● Goal
Reproduce verbatim the lines of the records from the start through the line containing "Action: click(x=179, y=69)", inclusive.

● Available data
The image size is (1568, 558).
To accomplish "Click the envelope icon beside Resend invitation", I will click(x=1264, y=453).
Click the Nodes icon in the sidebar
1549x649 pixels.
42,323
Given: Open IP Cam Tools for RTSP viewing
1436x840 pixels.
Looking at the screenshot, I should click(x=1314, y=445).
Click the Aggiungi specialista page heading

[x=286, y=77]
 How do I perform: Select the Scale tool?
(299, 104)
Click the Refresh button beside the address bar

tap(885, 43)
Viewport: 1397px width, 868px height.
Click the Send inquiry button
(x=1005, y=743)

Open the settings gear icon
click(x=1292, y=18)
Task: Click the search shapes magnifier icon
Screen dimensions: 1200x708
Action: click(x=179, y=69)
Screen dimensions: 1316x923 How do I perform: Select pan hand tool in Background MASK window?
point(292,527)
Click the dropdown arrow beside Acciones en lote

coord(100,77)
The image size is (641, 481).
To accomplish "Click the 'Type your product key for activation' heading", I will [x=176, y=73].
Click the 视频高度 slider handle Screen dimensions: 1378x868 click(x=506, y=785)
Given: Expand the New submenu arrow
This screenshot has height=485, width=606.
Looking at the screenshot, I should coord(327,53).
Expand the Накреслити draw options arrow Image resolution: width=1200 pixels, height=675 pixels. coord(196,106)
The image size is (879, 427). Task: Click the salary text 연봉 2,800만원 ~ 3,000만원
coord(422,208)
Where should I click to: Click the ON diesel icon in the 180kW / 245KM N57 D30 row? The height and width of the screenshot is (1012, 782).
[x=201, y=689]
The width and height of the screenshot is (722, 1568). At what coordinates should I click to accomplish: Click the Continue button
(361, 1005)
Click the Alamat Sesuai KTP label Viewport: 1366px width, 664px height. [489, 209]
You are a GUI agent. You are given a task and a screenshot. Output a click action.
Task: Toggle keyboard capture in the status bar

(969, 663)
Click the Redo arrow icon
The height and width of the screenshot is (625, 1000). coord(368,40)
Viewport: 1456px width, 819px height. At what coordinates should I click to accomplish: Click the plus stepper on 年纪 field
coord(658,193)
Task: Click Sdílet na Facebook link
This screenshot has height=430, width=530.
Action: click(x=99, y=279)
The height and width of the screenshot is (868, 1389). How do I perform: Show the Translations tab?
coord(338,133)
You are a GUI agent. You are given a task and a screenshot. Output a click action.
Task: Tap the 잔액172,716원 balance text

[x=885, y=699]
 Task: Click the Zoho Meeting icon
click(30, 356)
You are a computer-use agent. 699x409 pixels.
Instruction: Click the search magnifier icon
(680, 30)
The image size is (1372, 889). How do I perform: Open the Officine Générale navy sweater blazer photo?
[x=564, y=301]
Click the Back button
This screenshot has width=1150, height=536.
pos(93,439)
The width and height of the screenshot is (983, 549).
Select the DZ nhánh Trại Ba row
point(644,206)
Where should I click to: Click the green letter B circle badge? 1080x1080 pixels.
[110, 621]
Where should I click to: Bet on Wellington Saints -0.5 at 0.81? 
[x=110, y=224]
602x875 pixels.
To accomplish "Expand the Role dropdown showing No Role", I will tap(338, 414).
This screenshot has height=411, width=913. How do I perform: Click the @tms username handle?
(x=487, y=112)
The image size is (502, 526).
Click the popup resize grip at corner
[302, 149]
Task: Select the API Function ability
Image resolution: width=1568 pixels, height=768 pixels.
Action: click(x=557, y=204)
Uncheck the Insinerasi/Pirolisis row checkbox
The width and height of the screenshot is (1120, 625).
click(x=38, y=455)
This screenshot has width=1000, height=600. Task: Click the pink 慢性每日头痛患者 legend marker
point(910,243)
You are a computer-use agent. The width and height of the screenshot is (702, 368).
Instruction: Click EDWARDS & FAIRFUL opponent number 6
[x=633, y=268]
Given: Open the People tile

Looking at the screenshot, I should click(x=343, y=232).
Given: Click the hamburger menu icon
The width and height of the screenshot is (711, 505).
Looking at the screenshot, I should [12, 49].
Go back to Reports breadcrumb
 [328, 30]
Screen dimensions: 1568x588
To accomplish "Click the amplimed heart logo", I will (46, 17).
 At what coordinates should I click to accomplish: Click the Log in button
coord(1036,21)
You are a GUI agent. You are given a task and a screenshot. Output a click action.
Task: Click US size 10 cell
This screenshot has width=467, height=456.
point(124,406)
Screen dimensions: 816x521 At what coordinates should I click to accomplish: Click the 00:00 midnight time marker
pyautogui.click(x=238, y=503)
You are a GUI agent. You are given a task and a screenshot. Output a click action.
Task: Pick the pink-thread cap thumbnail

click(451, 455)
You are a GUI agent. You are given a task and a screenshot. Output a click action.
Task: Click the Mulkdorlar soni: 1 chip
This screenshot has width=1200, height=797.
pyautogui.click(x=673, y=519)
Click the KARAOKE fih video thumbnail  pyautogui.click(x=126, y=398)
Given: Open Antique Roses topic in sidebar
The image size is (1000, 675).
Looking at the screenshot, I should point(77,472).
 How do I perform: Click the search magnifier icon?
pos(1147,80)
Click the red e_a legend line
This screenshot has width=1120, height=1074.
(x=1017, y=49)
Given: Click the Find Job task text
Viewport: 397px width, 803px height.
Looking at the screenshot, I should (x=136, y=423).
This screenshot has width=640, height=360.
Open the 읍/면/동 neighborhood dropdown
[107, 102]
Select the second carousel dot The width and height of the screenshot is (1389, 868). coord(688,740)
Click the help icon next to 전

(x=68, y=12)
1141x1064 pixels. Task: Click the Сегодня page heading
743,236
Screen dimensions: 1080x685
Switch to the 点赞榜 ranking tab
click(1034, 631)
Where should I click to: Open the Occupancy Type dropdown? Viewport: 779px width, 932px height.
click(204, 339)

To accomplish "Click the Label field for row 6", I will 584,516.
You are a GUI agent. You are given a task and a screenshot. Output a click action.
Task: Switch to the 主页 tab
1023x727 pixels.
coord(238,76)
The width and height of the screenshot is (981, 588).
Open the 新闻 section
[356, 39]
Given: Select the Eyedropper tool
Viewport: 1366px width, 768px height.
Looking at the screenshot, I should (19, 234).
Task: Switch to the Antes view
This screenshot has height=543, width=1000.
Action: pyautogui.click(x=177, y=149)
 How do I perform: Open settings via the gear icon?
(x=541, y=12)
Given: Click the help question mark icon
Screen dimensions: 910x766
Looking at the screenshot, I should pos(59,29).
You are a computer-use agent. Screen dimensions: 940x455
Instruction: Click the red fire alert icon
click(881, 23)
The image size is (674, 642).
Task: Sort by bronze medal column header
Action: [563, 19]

● Answer to this exercise
The image size is (1568, 558).
To accomplish "Click the envelope icon beside Resend invitation", I will click(x=1264, y=453).
Click the Nodes icon in the sidebar
1549x649 pixels.
42,323
Given: Open IP Cam Tools for RTSP viewing
1436x840 pixels.
Looking at the screenshot, I should click(x=1314, y=445).
Click the Aggiungi specialista page heading

[x=286, y=77]
 How do I perform: Select the Scale tool?
(299, 104)
Click the Refresh button beside the address bar

tap(885, 43)
Viewport: 1397px width, 868px height.
Click the Send inquiry button
(x=1005, y=743)

Open the settings gear icon
click(x=1292, y=18)
Task: Click the search shapes magnifier icon
Screen dimensions: 1200x708
Action: click(x=179, y=69)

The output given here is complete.